Qualche giorno fa c’è stata ​un’​udienza ​ in tribunale​, una delle tante ​in corso ​per la causa Vodafone. Questa in realtà era una causa incidentale con la quale il nostro avvocato ha impugnato anche il licenziamento da parte di Comdata Care.

[Riassunto delle puntate precedenti: Vodafone con una cessione fittizia di ramo ​d'azienda ​ha venduto 1000 dipendenti a una società di servizi, Comdata Care, appunto. A giugno dello scorso anno un giudice del lavoro di Roma, di fronte al quale circa 130 persone avevano impugnato tale operazione, ha dichiarato illegittima la cessione​, e quindi Vodafone è stata costretta a reintegrarci - per poi licenziarci subito dopo con l'apertura di un procedimento di mobilità​; ma anche Comdata, si è liberata di noi con una lettera di licenziamento, in ottemperanza (secondo loro) al provvedimento del giudice. Il nostro avvocato ci ha voluto tutelare nell'ipotesi in cui un eventuale secondo grado di giudizio ​ sulla legittimità della cessione​ ribaltasse la sentenza del giudice romano. Vale a dire: se in appello noi dovessimo perdere e la cessione venisse quindi considerata legittima, noi non saremmo più dipendenti Vodafone in quanto ceduti legittimamente, ma il giudice non sarebbe in grado di obbligare Comdata a riassumerci per ripristinare lo status quo, e noi in definitiva resteremmo senza lavoro. L'avvocato ha quindi impugnato il licenziamento di Comdata ​solo ​nell'eventualità ​che un possibile ribaltamento della sentenza ​ci rendesse nuovamente disoccupati​.]

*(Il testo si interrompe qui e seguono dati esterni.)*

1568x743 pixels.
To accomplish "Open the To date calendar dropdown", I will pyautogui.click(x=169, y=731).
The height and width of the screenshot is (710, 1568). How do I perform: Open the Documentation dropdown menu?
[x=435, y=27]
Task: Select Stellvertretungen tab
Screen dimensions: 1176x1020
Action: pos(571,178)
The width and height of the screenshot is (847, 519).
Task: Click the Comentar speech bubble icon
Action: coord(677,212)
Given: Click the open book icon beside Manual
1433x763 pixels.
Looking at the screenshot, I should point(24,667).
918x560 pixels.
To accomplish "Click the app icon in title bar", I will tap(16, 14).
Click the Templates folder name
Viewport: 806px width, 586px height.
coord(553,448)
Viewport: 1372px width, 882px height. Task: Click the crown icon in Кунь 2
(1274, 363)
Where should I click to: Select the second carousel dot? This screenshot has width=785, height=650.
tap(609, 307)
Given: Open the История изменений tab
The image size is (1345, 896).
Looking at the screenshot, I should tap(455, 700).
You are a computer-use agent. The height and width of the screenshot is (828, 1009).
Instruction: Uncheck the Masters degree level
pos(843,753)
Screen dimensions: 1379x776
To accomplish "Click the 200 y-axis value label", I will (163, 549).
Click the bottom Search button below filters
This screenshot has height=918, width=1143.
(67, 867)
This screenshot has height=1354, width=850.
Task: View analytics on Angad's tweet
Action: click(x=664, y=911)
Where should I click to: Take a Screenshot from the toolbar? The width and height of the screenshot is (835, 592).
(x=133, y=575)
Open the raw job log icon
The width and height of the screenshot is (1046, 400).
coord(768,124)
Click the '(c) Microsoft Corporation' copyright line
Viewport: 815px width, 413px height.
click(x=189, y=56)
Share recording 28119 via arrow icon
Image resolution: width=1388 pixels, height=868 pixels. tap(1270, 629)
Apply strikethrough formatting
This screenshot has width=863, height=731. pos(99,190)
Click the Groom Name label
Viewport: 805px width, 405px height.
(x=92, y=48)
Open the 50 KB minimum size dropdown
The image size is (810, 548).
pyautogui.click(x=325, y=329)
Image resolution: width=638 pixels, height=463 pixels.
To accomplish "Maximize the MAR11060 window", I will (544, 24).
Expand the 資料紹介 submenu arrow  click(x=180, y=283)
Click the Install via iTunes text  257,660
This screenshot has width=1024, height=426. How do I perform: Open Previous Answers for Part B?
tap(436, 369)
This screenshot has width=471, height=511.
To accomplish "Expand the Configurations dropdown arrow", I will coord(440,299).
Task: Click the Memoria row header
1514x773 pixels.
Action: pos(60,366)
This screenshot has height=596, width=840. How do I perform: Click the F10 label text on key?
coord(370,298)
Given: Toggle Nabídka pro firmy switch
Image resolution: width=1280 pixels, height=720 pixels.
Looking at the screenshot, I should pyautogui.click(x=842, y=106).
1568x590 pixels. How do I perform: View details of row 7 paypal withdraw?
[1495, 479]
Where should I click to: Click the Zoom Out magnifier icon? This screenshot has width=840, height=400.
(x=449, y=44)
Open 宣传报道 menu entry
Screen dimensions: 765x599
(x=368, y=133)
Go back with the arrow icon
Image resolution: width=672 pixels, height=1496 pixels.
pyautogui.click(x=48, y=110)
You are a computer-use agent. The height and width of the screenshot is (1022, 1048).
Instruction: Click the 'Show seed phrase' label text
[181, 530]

Insomma, il giudice ​chiamato in causa per decidere sul presunto licenziamento di Comdata ​in questo caso ci ha dato torto, non ravvisando nella lettera di Comdata un vero e proprio licenziamento, ma solo una presa d’atto della sentenza con la quale era stata dichiarata l’illegittimità della cessione ​: in questo modo secondo il giudice è stata ottemperata la volontà del​la sua collega​. Insomma abbiamo perso. Capita. Tantopiù che lo stesso avvocato riteneva questa causa suppletiva, e onestamente difficile. Il grave (a mio modesto e sindacabile avviso) è che il giudice ci ha addebitato le spese processuali per circa 3.500 €, dimenticandosi, forse, che siamo disoccupati e in mobilità. Ma tant’è pagheremo anche questo.

La sera, tornata a casa, raccontavo al Marito come era andata in tribunale e lui, in riferimento proprio all’addebito delle spese processuali, mi ha fatto leggere questo articolo. Qualche anno fa Eric Priebke aveva fatto causa a Riccardo Pacifici, presidente della comunità ebraica di Roma, e al giornalista ​Valter Vecellio per sequestro di persona e ​ingiurie. I giudici hanno dato torto a Priebke in tutti e tre i gradi di giudizio, prosciogliendo Pacifici e ​Vecellio da ogni accusa. Non che ci fossero dubbi, ma  tutto bene quel che finisce bene, i due accusati avranno tirato un sospiro di sollievo, e nella loro testa avranno certamente archiviato la questione. E invece no! Perché ​P​acifici e ​Vecellio hanno ricevuto una cartella esattoriale per il pagamento delle spese processuali ​(imposta di registro e spese di notifiche) somme che in realtà avrebbero dovuto essere addebitate a Priebke​. Essendo infatti Priebke nullatenente (almeno ufficialmente) lo stato ha ritenuto di addebitare la relativa somma a chi ingiustamente accusato, si è rivelato essere invece del tutto estraneo ai fatti. ​ Senza contare che in ​realtà Priebke, avendo fatto causa a più persone, alcune volte vincendo, qualche soldarello da parte ce l’aveva anche. Senza voler sottolineare che per le cause perse non gli sono mai state addebitate le spese processuali.

​Insomma, ecco due casi analoghi​ trattati in modo opposto. Anzi alla luce del caso Priebke il nostro trattamento mi sembra che sia più che opposto, oserei dire iniquo.

Ma si sa, in Italia a volte ci si dimentica che la radice della parola giustizia è iustus, che in latino significa (appunto!) giusto.